当時68歳だった加藤茶さん(以下カトちゃん)と、23歳だった加藤綾菜さん夫妻は、「財産目当て」というバッシングにも負けず、おしどり夫婦としても知られるように。

 カトちゃんを好きな気持ちは結婚当初より上回っているし、何より絆がすごく深まったと思う。

 結婚当初の3~4年は、相当なバッシングを受けて、本当につらかった。

今思えば、当時は私も舞い上がっていて、周りが見えてなかった。

カトちゃんの周りも結婚について「反対してる友達もいた」ということを最近になって知ったんです。

いつも何に対してもどっしり構えているカトちゃんだけど、「今までで一番つらかったのは、綾ちゃんが結婚の時にたたかれたこと。身を裂かれるほどの苦しさだった」と聞いて、当時はわざと明るくいてくれたんだと知りました。

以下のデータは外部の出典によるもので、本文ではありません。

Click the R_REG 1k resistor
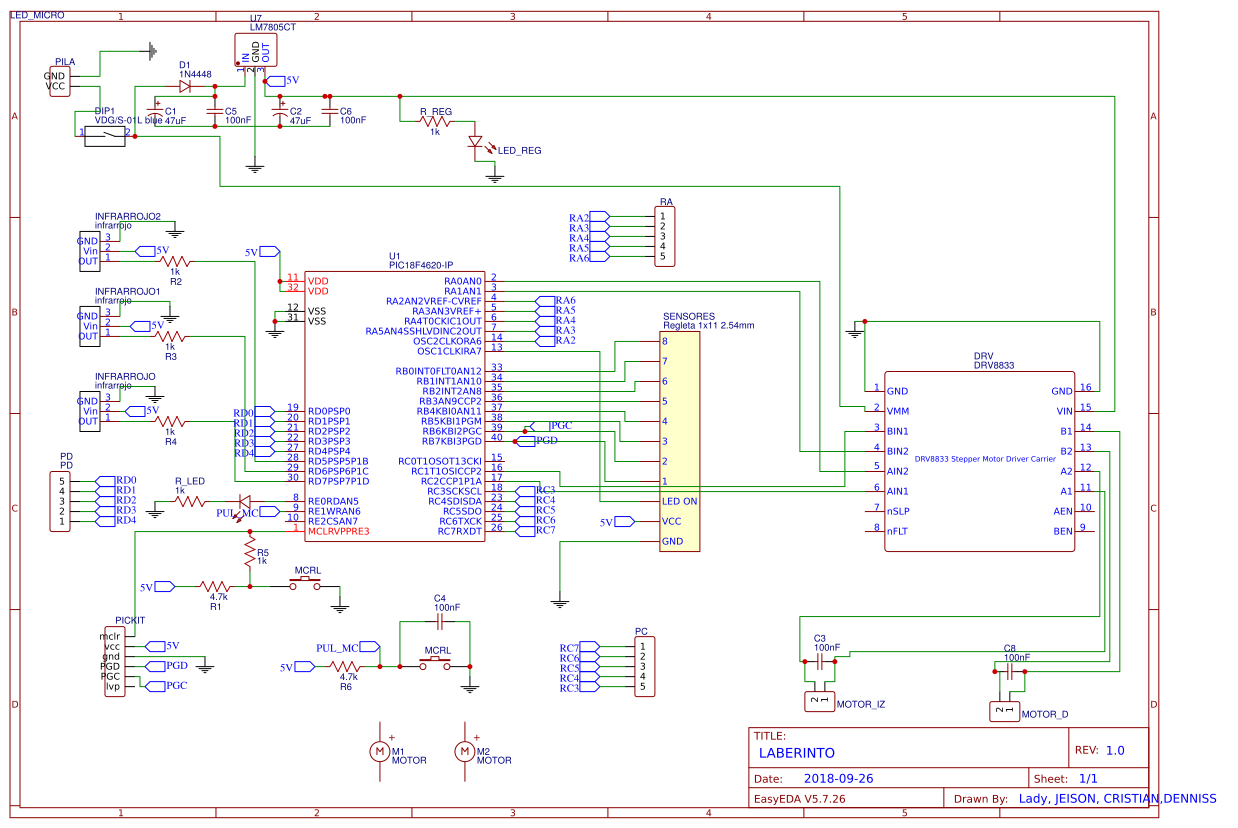 click(x=435, y=122)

 本物の夫婦になれた大きな転機だったのが、結婚3年目にカトちゃんがパーキンソン症候群を患ったこと。

それまではお互いに「子どもほしいね」という感じもあったけど、病気を機に、子どものこととか考えず「カトちゃんのために生きる人生にしよう。二人で最高に幸せになろう」と心から思えました。

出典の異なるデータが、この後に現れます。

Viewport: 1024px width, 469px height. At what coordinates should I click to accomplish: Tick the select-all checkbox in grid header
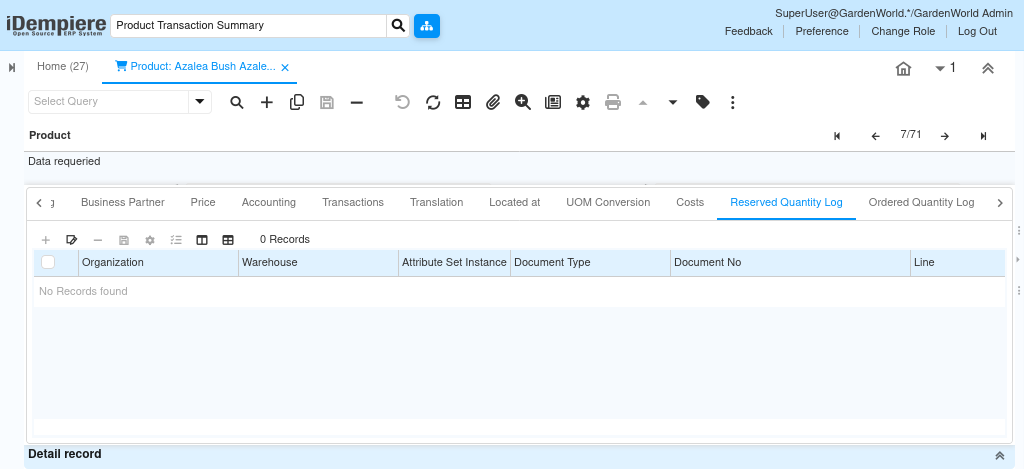(x=48, y=262)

 その病気の時、何もできなかった自分への後悔がすごくあって、何かあった時にきちんと対応できる自分でいないといけないと思って介護を本格的に学び始めました。

その中で、健康寿命を延ばすために、カトちゃんの体をもっと動かさないといけないと実感して。

なかなか動きたがらないカトちゃんに、愛犬を切り札に「パパと一緒に散歩行きたいって言ってるよ」とか言って連れ出すようになって、今では1時間ぐらい一人でウォーキングするようになったんです。

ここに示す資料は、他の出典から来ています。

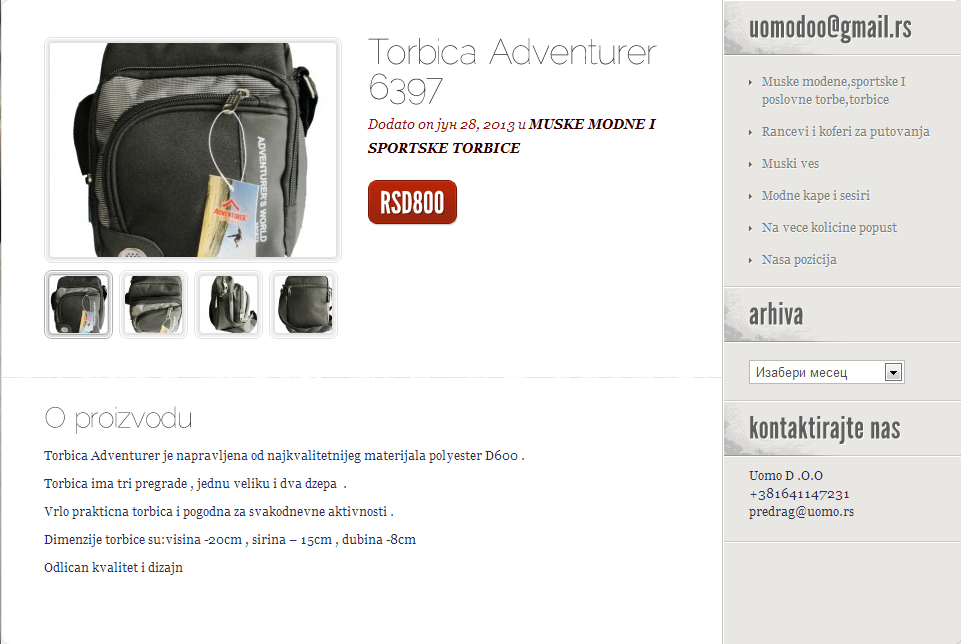
Task: Open Na vece kolicine popust page
Action: (829, 227)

細かった足も少しずつ筋肉がついてきて、お尻も78歳にしてはぷりぷりで、元気ですよ。

 そうは言っても一緒にいられる時間が限られていることは実感しています。

葬式についてのリクエストは聞いています。

楽しい内容だから、私も「OK! やれることはやるわ!」って。

カトちゃんは「死ぬので終わりじゃない。すぐ生まれ変わって、おばあちゃんになった綾ちゃんを捜しに来るから大丈夫よ」って。

 普段の愛情表現は私のほうが圧倒的に濃いですね。

くっついたり、ほっぺにすり寄ったり。

カトちゃんのほっぺにすりすりしたら、「皮脂がつく」って嫌がるんです。

チューしても、「もう~やめて」って拭いてるし(笑)。

嫌がってるふりして喜んでると思いますけど。

 今は両親や弟も、カトちゃんとすごく仲良し。

両親は孫にかける愛情をカトちゃんに注いでる感じで、ふわふわのパジャマとか、熊の耳がついたスリッパとかをカトちゃんに着せて「可愛い~」って。

カトちゃんも全然違和感なく着ちゃってますよ(笑)。

私も全ての母性をカトちゃんに注いでます。

 今のカトちゃんと結婚できて良かったって思ってます。

だってもし同い年ぐらいのカトちゃんだったらモテすぎて、絶対浮気されるから(笑)。

夫であり恋人であり、親友であり同志。

この絆は他の人だと得られなかったと思います。